In 2007, the debut album from a young St-Albans-based post-electronic-hardcore quartet caused a seismic shift within the modern music industry. For years, the majority of commercially successful albums were released under the backing and guidance of one of the big six major record labels; Warners, Sony, Universal, EMI, BMG and Polydor. By 2007, the year Enter Shikari released Take to the Skies, the latter two labels had ceased to exist and it only took an additional five years for EMI to be subsumed by the remaining big three. No-one really knew exactly how the music industry would evolve (those that ever claim to know are either lying or fool-hardy) but one thing was abundantly clear; the way people discovered, bought and consumed music, for better or worse, was changing rapidly.

Like so many albums that become historic milestones, part of the success of Take to the Skies was down to timing. Access to music in 2007 was becoming more widespread than ever; thanks to the ever-increasing speed of internet connections, it was now possible to listen to a far wider variety of genres and artists than ever before (whether legally or illegally). This meant music fans weren’t swearing allegiance to scenes like they once were; the internet made the world shrink, exposing the feuds between the punks and metal kids in the 80s and the East Coast / West Coast hip-hop rivalry of the 90s to be the trivial squabbles that they were.

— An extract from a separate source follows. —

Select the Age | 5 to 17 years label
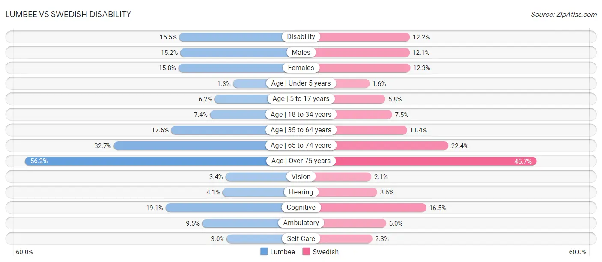This screenshot has width=602, height=262. (301, 99)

Whilst broadly mocked today, MySpace was the dominant social network and provided a far friendlier platform for musicians than Facebook turned out to be. The shift in the way that (particularly young) people listened to and discovered new music created a perfect situation for a band like Enter Shikari to emerge with a record that brought together a variety of disparate genres; punk, trance, metal, hi-NRG and hardcore (both punk and happy).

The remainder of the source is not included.